**TASK DATA**.
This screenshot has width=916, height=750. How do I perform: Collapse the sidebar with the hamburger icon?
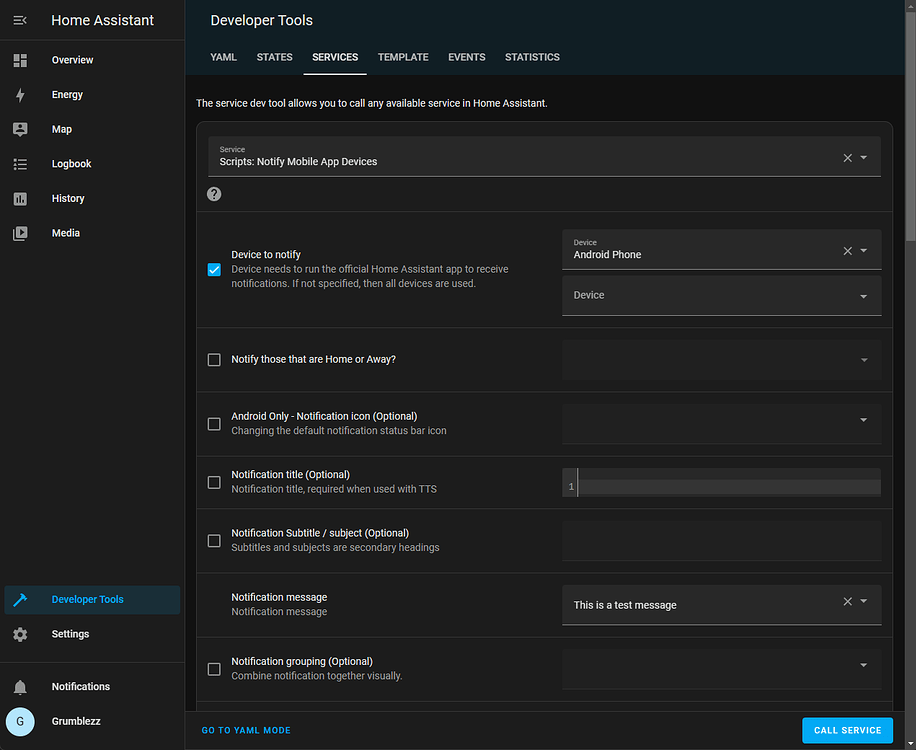[x=20, y=20]
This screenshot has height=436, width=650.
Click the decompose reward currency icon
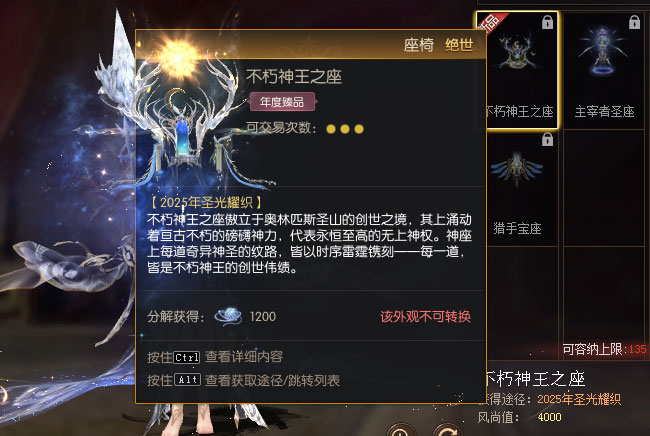coord(228,316)
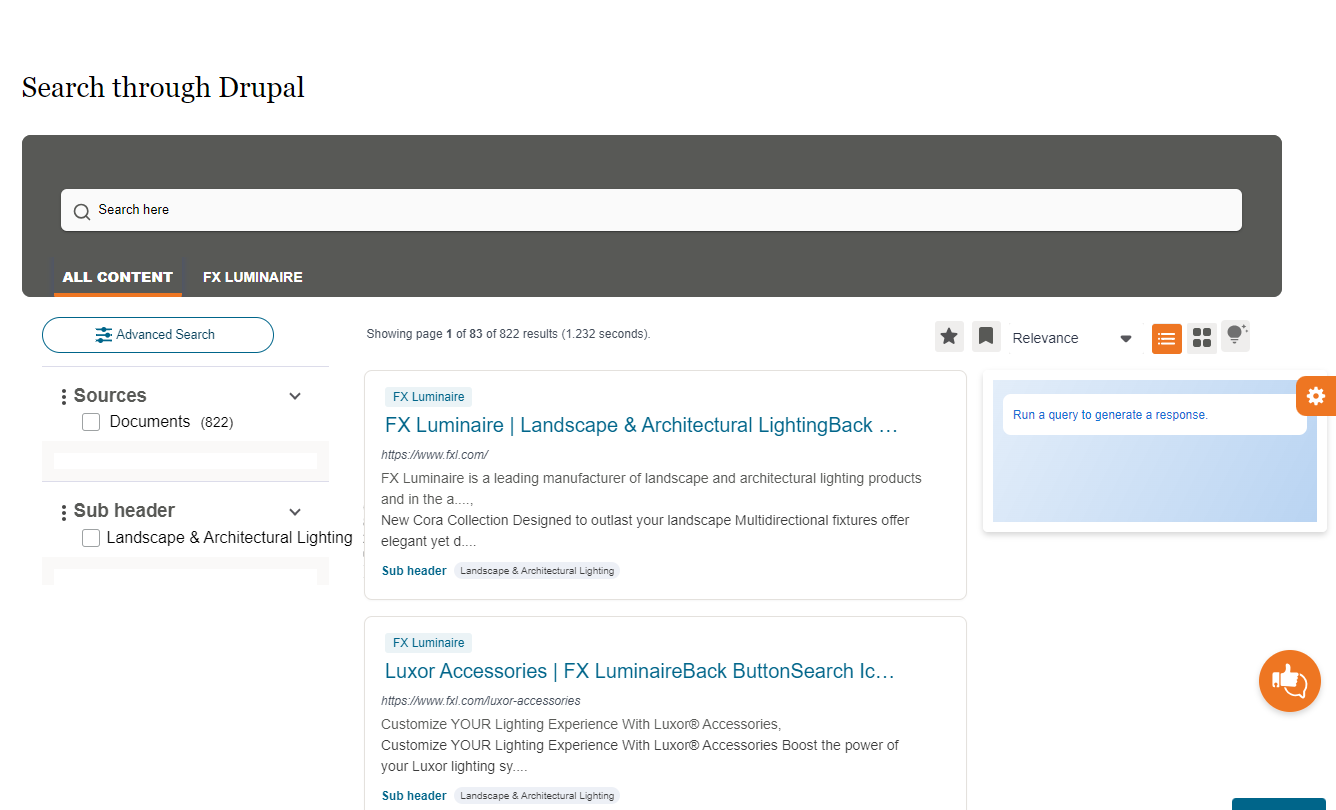1336x810 pixels.
Task: Open the Relevance sort dropdown
Action: [x=1071, y=338]
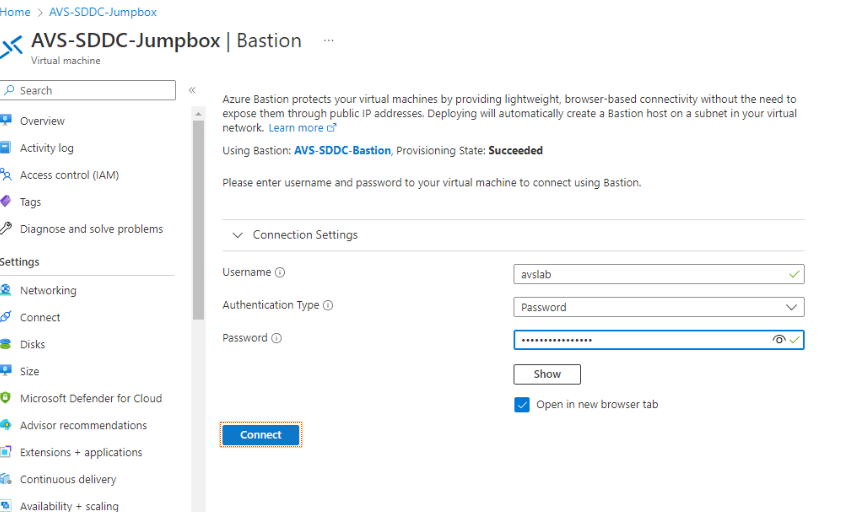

**WORK INSTRUCTIONS**. Return the text of all the entries above line for line, with nothing changed, and omit the pictures.

**THE RESULT**.
This screenshot has width=916, height=750. How do I perform: Collapse the sidebar with the hamburger icon?
[x=20, y=20]
This screenshot has height=436, width=650.
Click the decompose reward currency icon
coord(228,316)
1336x810 pixels.
Task: Open the Relevance sort dropdown
Action: [x=1071, y=338]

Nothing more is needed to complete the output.